The Lowtax thing has a bunch of people coming out of the woodwork to talk about Something Awful, so I’m thinking about that now....
The Lowtax thing has a bunch of people coming out of the woodwork to talk about Something Awful, so I’m thinking about that now. I never used SA because I didn’t much approve of it, so take anything I have to say with a grain of salt, but I was surrounded by people who used it, and we’re all surrounded by the products of its existence, so it’s, I guess, relevant.
There’s a take people enjoy that’s like “SA got Trump elected by creating 4chan”, and that’s been trotted out for the occasion, and to be clear, this is a stupid take. There’s a real sense in which SA is responsible for 4chan, not just by kicking out the community that would go on to create it but also by defining the culture they took with them, a variant of the broader SA culture. But the chain of causality breaks down rapidly after that, and, like, the thing is: there are very few things about the modern world that SA can specifically be said to have caused. But almost the entire English-speaking Internet is downstream of SA. The influence was diffuse and indirect, but all-encompassing.

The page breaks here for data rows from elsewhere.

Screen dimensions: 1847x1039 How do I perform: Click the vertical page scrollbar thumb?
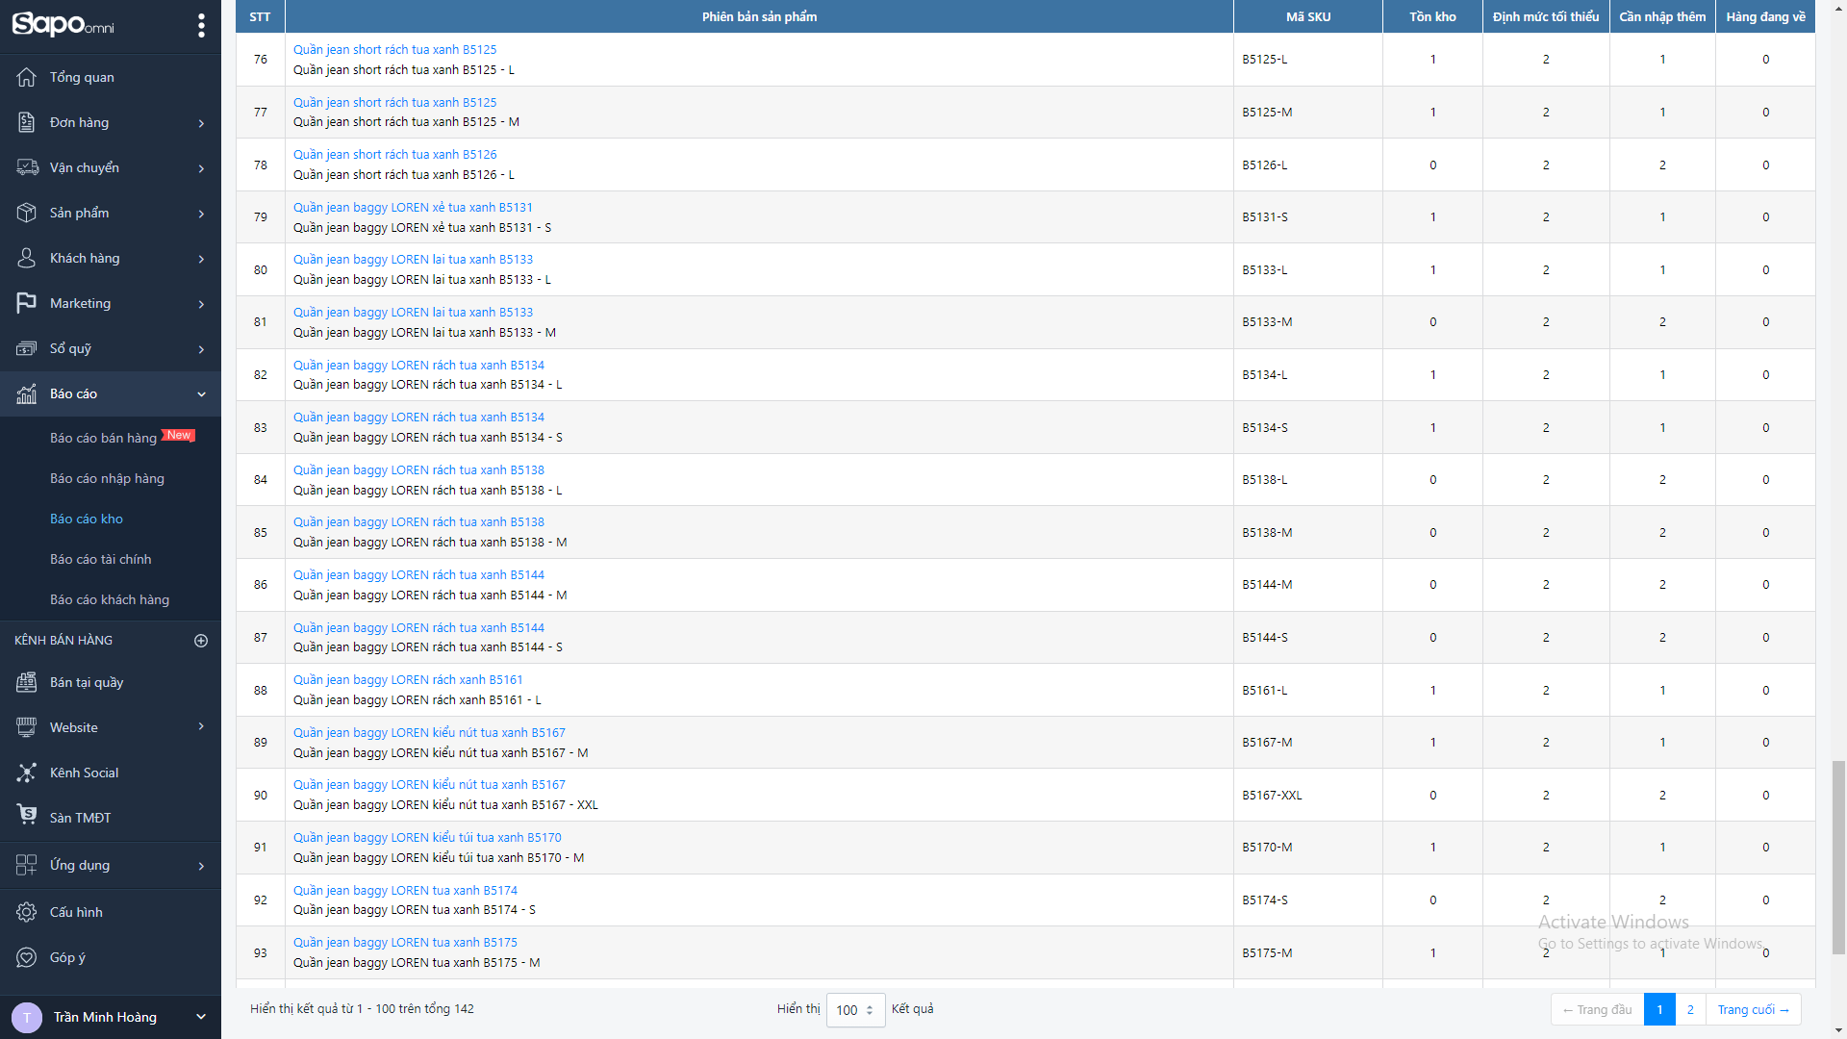[1838, 856]
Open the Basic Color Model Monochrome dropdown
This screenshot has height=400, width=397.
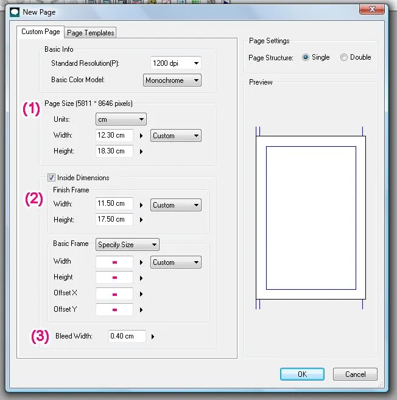172,80
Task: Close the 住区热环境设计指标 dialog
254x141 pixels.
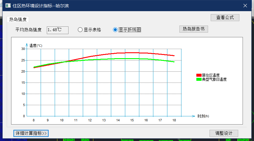Action: 245,6
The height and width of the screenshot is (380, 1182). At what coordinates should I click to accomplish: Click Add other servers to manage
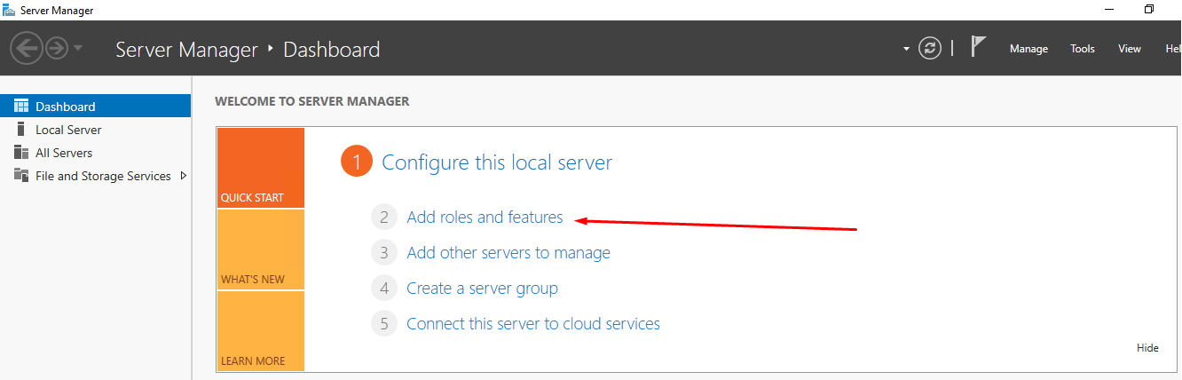pos(508,253)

Anyway, my take on SA is basically: people who liked the site always advocated for it by saying that the heavy moderation lead to a higher quality of users and discussion – the argument was basically that it was the Singapore of the internet. The problem with this approach is that, in practice, SA was more like if Singapore was run by Trey Parker, Matt Stone, and the Kiwifarms people – it had a kind of “droog culture” that prefigured 4chan and was actually stronger in the staff than in the wider userbase, and while it prided itself on being more refined and tasteful than the rest of the Internet, in practice this boiled down to being the coolest and playing high school clique politics the best, which was IMO not a great fit for the level of authoritarianism involved. There was also just the fact that “banning people a lot leads to higher-quality discussion” was, while to some extent a real phenomenon, largely a happy accident – SA routinely banned people for really stupid reasons, and that’s because maximizing the number of people banned was central to their business model. That’s the opposite of what you want if you’re trying to run a site with strong norms, and all their other revenue sources were actively damaging to the site culture as well, so, like, it wasn’t great.

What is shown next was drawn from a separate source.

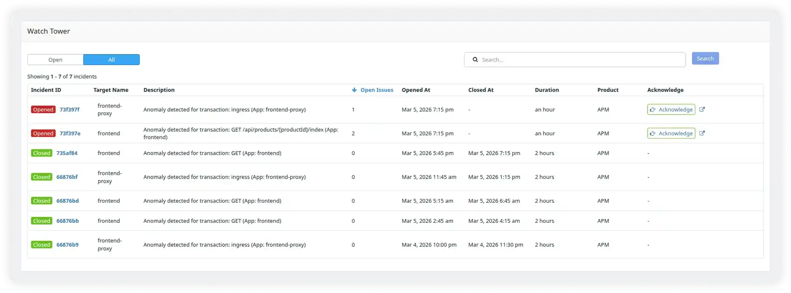This screenshot has height=293, width=791.
Task: Open closed incident 735af84
Action: pos(67,153)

The weird combination of lumpen vandalism, haughty tastemaker shit, and posturing via competitive humour are really what I think define SA as a site, and they’re its gift to the larger internet culture – sure, you see something related from the alt-right, but you also see it from Harvard bluechecks; it’s everywhere so trying to trace specific “lineages” isn’t that interesting. If you want to talk about the site’s cultural influence in a deeper way than “look at all these seminal things that came from SA”, I really think it has to be about that sort of vague stylistic bequest.